CEPA Rules of Origin for Hong Kong-Mainland Trade in Goods
Apr. 24 – In order to enjoy zero tariffs under the Closer Economic Partnership Agreement (CEPA), goods exported from Hong Kong to Mainland China must fulfill the rules of origin and show evidence of being “made in Hong Kong.”
The execution of the rules of origin is detailed in the “Customs Provisions of the People’s Republic of China on Executing the Rules of Origin for Trade in Goods under the Mainland/Hong Kong Closer Economic Partnership Arrangement (haiguanshuling No.106, hereinafter refers as ‘Provisions’),” which was promulgated in December 2003 and came in effect from January 1, 2004.
Under the Provisions, “Hong Kong” as the origin of goods shall be determined according to the following principles:
- Goods entirely obtained in Hong Kong
- Goods “substantially manufactured” in Hong Kong if not entirely obtained in Hong Kong
Goods entirely obtained in Hong Kong
According to the Provisions, goods entirely obtained in Hong Kong include:
- Minerals exploited or extracted in Hong Kong
- Plants or related products collected in Hong Kong
- Animals born and raised up in Hong Kong and their related products
- Animals hunted in Hong Kong
- Fish and other sea products caught by ships with Hong Kong licenses and regional flags and their related products
- Waste disposal for recycling from and collected in Hong Kong
- Waste and scrap for recycling resulting from manufacturing in Hong Kong
- Products made out of waste disposal or waste and scrap mentioned above
Substantial processing, transformation, or manufacturing
The criteria of determining whether the products are “substantially manufactured, transformed, or processed” in Hong Kong should include the following:
Manufacturing or processing operations
The goods should be endowed with essential characteristics after principal manufacturing or processing operations in Hong Kong.
Change of tariff number
Change of tariff number refers to a change of the four-digit tariff numbers and taxation categories after the manufacturing or processing operation of non-Hong Kong materials in Hong Kong. Moreover, no further manufacturing or processing should happen outside Hong Kong.
Ad valorem percentage
Ad valorem percentage is the ratio between the total value of raw materials, components, labor and product development that are fully acquired in Hong Kong, and the FOB value of the finished product for export.
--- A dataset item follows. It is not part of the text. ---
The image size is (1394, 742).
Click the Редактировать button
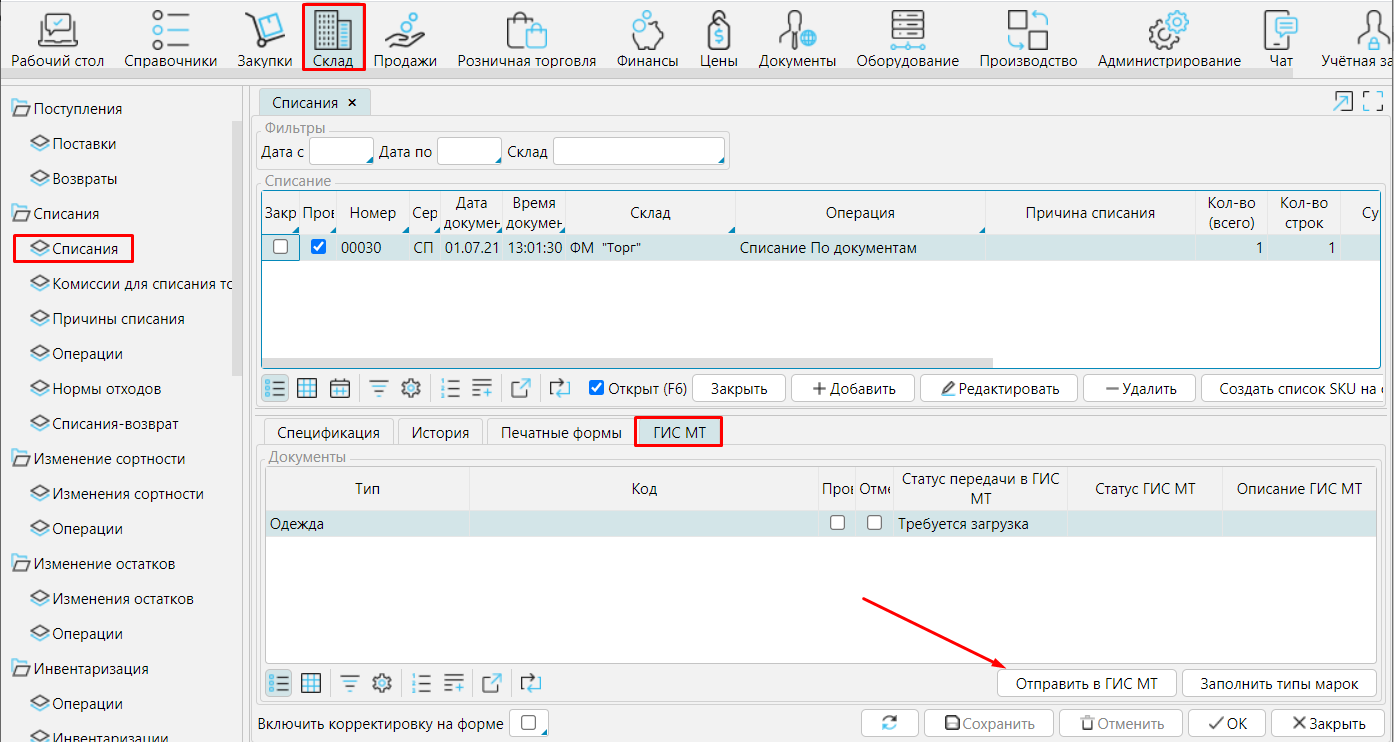(x=997, y=388)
- Ad valorem percentage = (Value of raw materials + value of components + labor costs + product development costs) ÷ (FOB value of finished product for export)
Products with an ad valorem percentage equal to or greater than 30 percent, and with the last manufacturing or processing procedures completed in Hong Kong, shall be regarded as “substantial processing.” The following stipulations apply:
- Calculation of the above “ad valorem percentage” should be consistent with generally accepted accounting standards and with the “Agreement on Implementation of Article VII of the General Agreement on Tariffs and Trade 1994.”
- “Product development” refers to product development conducted in Hong Kong for the purposes of producing or processing the exporting goods. Incurred expenses for development shall be related to the exporting goods, including the costs for self-developing of the producers and processors, as well as the costs for the developing of consigned natural or legal person. The expenses also includes fees for purchasing designs, patents, patented technologies, trademarks or copyrights processed by a natural or legal person in Hong Kong. The concerned value should be clearly identifiable under generally accepted accounting standards and the provisions of “Agreement on Implementation of Article VII of the General Agreement on Tariffs and Trade 1994.”
- If raw materials or components originating from Mainland China are used and they constitute part of the export products in Hong Kong, when calculating the ad valorem percentage of the export product, the raw materials or components from Mainland China should be deemed to be originating from Hong Kong. The ad valorem percentage of the export product should be greater than or equal to 30 percent, and greater than or equal to 15 percent excluding the price of the raw materials or components from mainland.
The “other criteria” refer to other criteria agreed by authorities of both Mainland China and Hong Kong in determining the origin of the products, besides the three above-mentioned criteria.
The “mixed criteria” means that two or more of the above-mentioned criteria are used in determining the origin of the products.
Manufacturing or processing for the purpose of transporting or storing the goods, facilitating the packaging of the goods, or better packaging and displaying the goods is not considered as “substantial processing, transformation, or manufacturing.”
Simple diluting, blending, packaging, bottling, desiccation, assembling, sorting or decorating will not be regarded as “substantial processing, transformation, or manufacturing.”
Package, packaging materials, containers and accessories, spare parts, tools and explanatory materials accompanying the goods should be ignored in determining the origin of the goods.